El alba hace su aparición, los primigenios rayos del sol calientan y alumbran el éter, estoy en mi alcoba desperezándome, en la cocina escucho un alegre tararear, es mamá que ya está preparando el desayuno familiar.
Mientras lo prepara, simultáneamente arregla los uniformes, las mochilas y el lunch de la prole que se va a estudiar. A media mañana lava la ropa sucia, zurce los vestuarios descosidos, arregla los ajuares, atiende a los proveedores domésticos y, entre todos estos quehaceres, ya tiene listo el almuerzo familiar para degustarlo amena y suculentamente junto a los suyos.
Mamá fue la primera maestra nuestra, con una paciencia admirable y fe destacable, entregó toda su sapiencia, su sabiduría, revestida de amor y comprensión en la enseñanza de sus hijos. Toda esa excelsa savia de experiencias adquiridas en tu trajinar vivencial te aquilatan y purifican como madre, maestra y esposa. Dios te glorifique, mi progenitora, por esa entrega tierna y afectiva que abrió mis ojos a la ciencia y al saber y enrumbaron mis pasos al desarrollo y bienestar personal. Cómo olvidar a la primera evangelizadora que el Divino Creador nos entregó. Mamá nos enseñó a orar por los bienes y dones terrenales recibidos y a perdonar los agravios y ofensas infringidos en contra nuestra. La evoco vivamente cuando el repiquetear de la campana llamaba a la misa y ella asistía. En tiempos de carestías, ella arreglaba la economía del hogar con un talante envidiable. Mágica, maravillosa para atender satisfactoriamente a los suyos. Hiciste de la oración sacramental tu mejor refuerzo para enjugar las penas y aliviar el alma. Mamá era la mejor chef de todas, sazonaba ricos platillos y aperitivos gastronómicos. Era doctora, enfermera, sobadora. Cuando uno de sus hijos enfermaba, su angustia la desvelaba junto al lecho del paciente, con cuidados cariñosos hasta que se sanara totalmente.

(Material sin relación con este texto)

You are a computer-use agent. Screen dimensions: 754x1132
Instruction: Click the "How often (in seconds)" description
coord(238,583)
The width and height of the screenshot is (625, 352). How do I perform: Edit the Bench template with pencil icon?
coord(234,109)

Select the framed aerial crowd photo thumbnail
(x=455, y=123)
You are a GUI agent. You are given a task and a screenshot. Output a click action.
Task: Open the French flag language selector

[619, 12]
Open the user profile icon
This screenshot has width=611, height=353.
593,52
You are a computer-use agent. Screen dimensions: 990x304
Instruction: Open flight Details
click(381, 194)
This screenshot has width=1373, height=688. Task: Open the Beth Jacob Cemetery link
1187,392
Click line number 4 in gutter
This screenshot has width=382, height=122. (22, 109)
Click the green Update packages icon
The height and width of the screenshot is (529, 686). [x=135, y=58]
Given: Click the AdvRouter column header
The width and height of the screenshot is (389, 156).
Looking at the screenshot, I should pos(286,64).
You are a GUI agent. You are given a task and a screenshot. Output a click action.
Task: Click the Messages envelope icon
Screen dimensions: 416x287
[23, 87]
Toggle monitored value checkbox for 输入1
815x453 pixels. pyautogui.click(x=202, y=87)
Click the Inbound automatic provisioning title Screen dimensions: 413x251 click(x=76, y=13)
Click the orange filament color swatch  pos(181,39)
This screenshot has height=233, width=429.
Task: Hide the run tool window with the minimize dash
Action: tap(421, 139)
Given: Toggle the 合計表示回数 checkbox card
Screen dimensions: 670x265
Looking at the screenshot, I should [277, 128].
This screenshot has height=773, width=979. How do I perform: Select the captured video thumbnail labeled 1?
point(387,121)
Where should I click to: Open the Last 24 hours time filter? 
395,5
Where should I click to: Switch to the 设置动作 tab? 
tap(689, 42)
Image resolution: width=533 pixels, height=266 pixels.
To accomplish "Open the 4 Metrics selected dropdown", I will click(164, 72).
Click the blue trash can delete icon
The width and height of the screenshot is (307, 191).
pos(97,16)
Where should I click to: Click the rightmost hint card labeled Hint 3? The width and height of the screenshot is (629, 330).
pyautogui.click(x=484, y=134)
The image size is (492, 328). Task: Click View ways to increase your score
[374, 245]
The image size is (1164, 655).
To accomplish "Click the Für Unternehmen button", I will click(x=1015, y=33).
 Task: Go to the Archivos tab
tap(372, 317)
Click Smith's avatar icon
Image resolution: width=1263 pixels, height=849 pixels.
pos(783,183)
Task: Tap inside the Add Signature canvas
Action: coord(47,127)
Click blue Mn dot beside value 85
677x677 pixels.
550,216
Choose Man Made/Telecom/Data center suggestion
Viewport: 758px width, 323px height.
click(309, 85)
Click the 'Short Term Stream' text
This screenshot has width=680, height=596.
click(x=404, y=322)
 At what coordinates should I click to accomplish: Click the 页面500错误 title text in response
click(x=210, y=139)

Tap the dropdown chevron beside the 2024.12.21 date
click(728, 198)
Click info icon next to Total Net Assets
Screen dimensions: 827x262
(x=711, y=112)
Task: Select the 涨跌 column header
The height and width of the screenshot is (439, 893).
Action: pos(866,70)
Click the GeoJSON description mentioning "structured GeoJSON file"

Siempre se levantaba de la cama al amanecer y era la última en acostarse al anochecer.
Un doloroso día, el Dios de la vida la llamó a morar en la patria celestial. Mamá ya no nos acompaña, todo es diferente, nada es similar sin ella. Falta esa fuerza generadora que centrifugaba generosamente las labores y oficios del hogar. Ahora, íngrimos, afligidos, evocamos todos esos inolvidables tiempos que con Anita Celinda disfrutamos. Como panacea apaciguadora para las dolencias y saudades que nos desconsuelan, visitamos frecuentemente tu sepulcro, silente morada que te abraza y cobija, y ante él desparramamos tus vastos recuerdos y toda la tristeza de saberte allí yerta. Venerables sean todas las mamitas vivientes. Benditas eternamente serán las madrecitas ausentes. Feliz día a las madres del mundo. Amén.